* PROBLEM STATEMENT
What is needed is the run of lines from the one with "Site by Spinutech (85, 2410)" through the close of the data, set down exactly.

* DATASET RECORDS
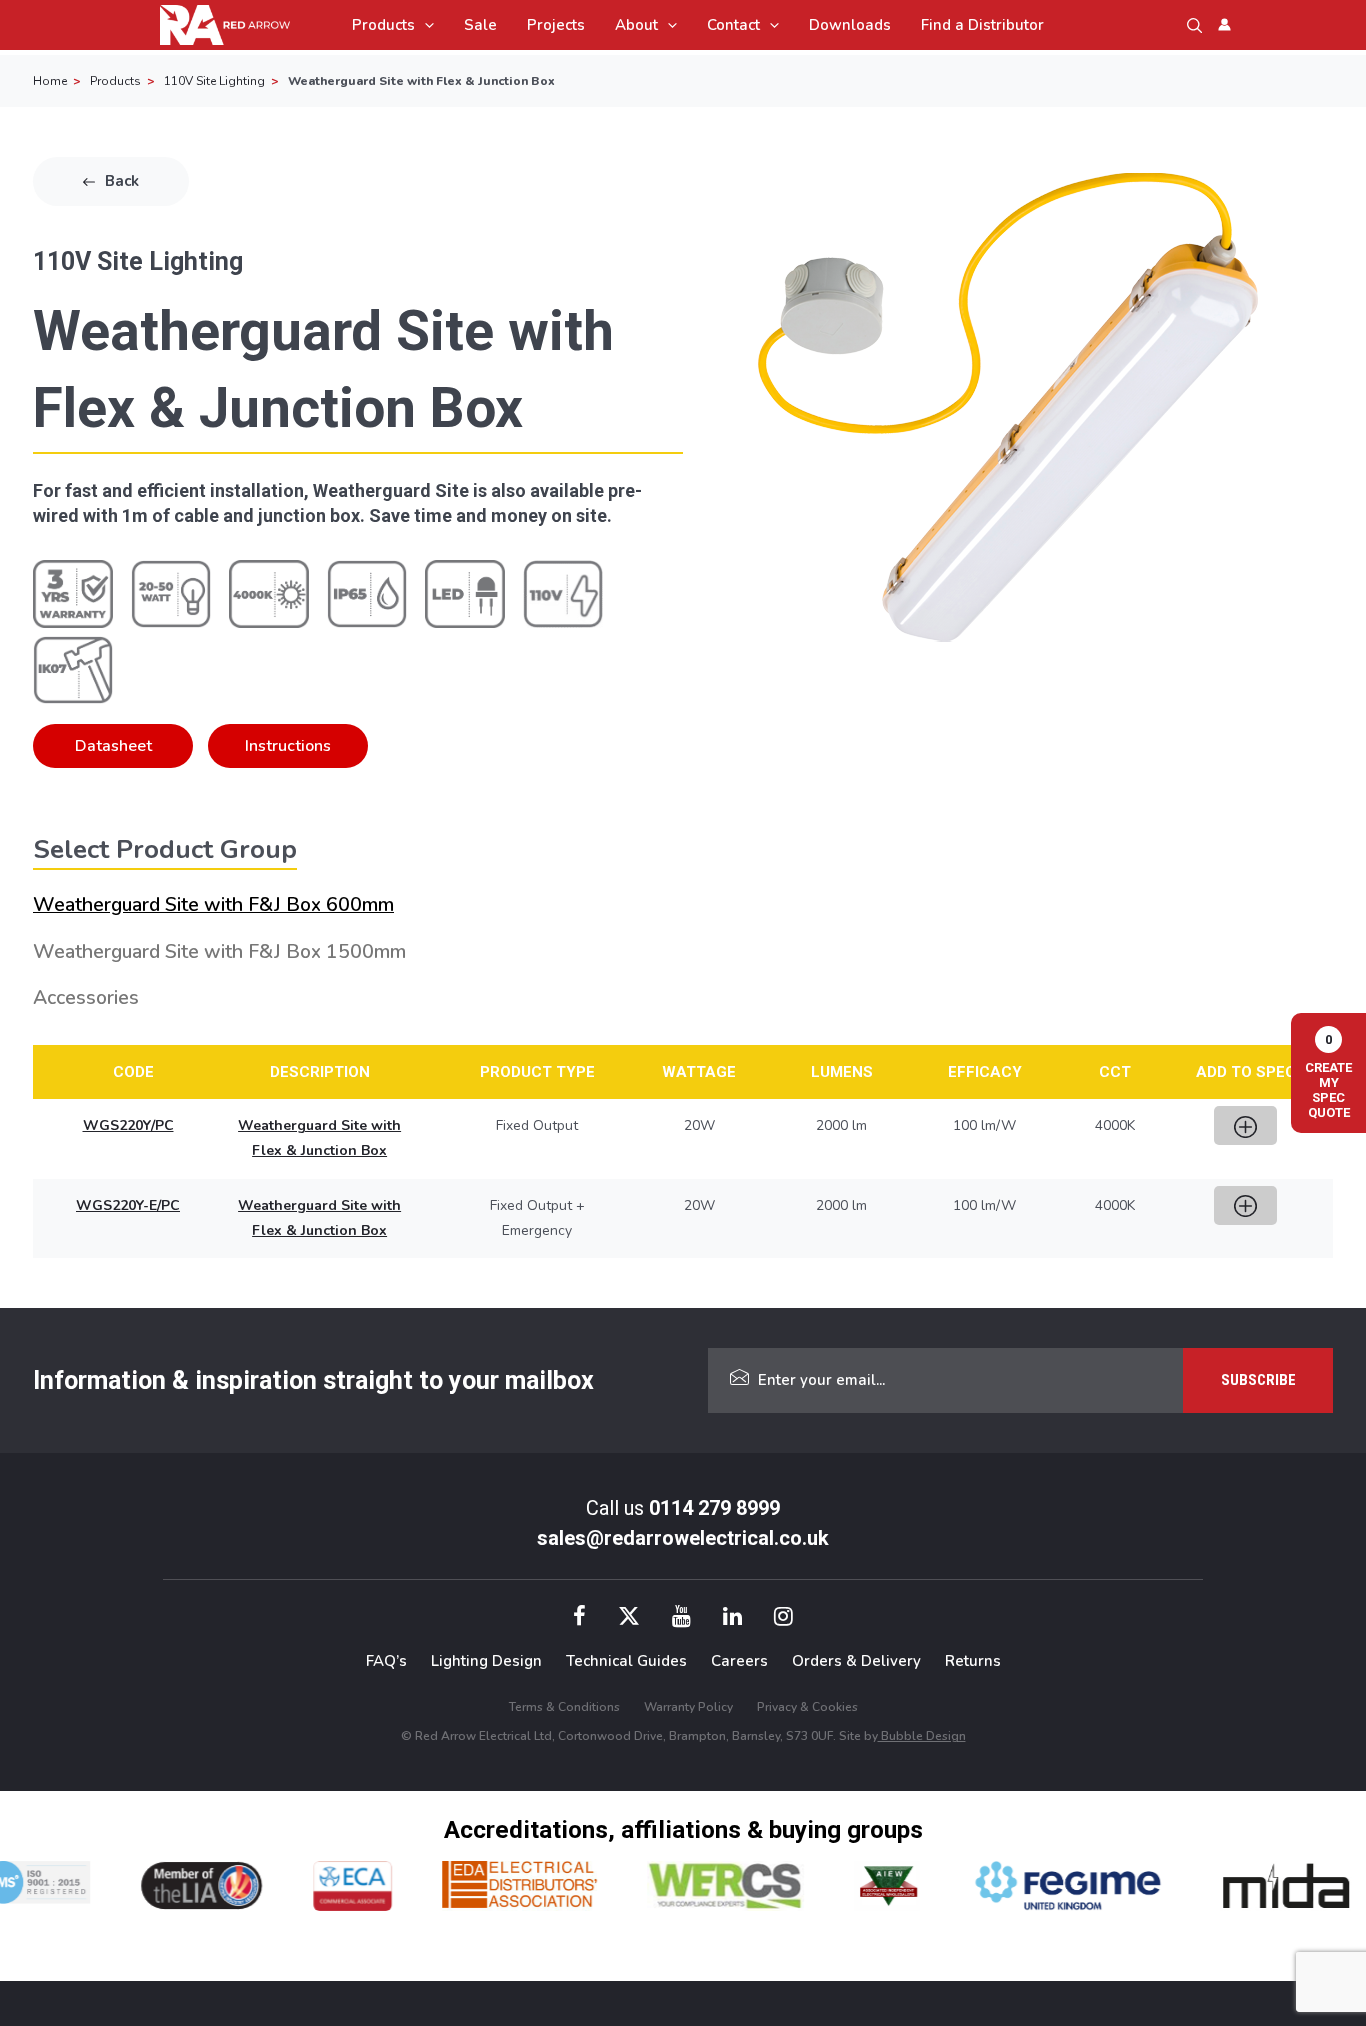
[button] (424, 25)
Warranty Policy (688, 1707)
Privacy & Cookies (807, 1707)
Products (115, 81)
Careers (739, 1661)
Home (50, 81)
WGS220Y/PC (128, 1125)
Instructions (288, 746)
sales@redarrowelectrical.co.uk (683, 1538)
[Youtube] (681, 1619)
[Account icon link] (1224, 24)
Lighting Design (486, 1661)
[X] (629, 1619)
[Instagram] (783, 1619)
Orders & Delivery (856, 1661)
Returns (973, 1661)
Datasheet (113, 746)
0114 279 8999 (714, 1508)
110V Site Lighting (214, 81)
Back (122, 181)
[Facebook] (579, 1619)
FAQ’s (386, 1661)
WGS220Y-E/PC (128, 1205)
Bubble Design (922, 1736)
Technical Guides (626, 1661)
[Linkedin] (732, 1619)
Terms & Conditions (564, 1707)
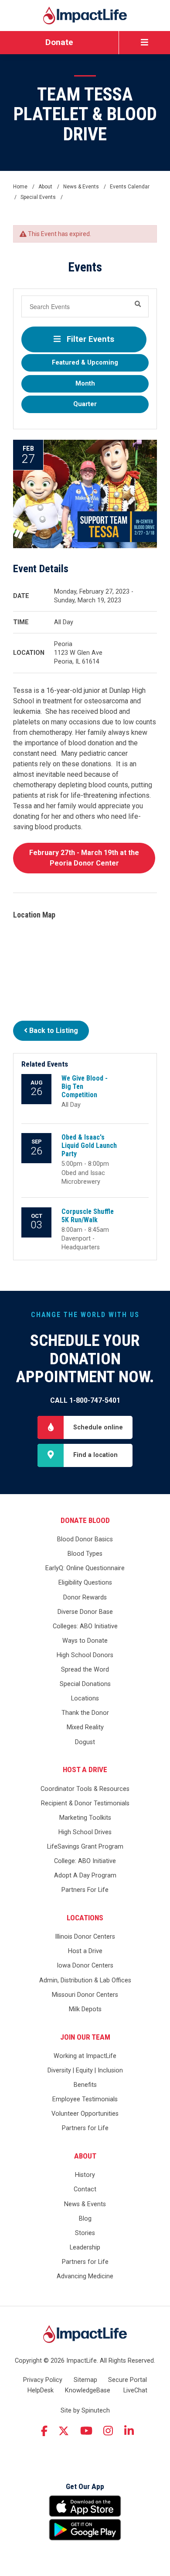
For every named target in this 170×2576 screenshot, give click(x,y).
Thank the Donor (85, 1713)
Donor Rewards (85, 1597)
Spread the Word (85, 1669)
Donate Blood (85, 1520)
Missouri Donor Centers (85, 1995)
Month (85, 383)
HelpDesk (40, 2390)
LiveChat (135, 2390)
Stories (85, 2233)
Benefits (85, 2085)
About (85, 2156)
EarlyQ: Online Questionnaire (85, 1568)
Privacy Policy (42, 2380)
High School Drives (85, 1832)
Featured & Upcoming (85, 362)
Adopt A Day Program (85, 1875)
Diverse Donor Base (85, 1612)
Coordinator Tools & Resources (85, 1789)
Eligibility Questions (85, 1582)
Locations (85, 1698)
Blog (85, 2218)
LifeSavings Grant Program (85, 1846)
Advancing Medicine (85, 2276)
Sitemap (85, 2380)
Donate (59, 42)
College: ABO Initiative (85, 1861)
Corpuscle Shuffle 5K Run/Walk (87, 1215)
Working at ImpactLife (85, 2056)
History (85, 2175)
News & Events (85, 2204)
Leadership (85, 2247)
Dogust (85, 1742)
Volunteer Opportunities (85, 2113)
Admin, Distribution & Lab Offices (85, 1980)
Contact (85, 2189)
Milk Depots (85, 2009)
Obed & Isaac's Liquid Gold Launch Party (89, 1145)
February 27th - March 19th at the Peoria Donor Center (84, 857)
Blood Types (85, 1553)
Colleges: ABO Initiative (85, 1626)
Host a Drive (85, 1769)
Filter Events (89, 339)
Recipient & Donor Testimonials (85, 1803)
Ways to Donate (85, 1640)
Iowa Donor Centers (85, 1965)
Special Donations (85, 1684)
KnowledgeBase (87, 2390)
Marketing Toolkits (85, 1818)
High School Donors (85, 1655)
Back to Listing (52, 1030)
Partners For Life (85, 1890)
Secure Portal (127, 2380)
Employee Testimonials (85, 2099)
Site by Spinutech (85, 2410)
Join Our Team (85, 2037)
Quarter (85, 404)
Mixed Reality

* SOLUTION
Site by Spinutech (85, 2410)
Join Our Team (85, 2037)
Quarter (85, 404)
Mixed Reality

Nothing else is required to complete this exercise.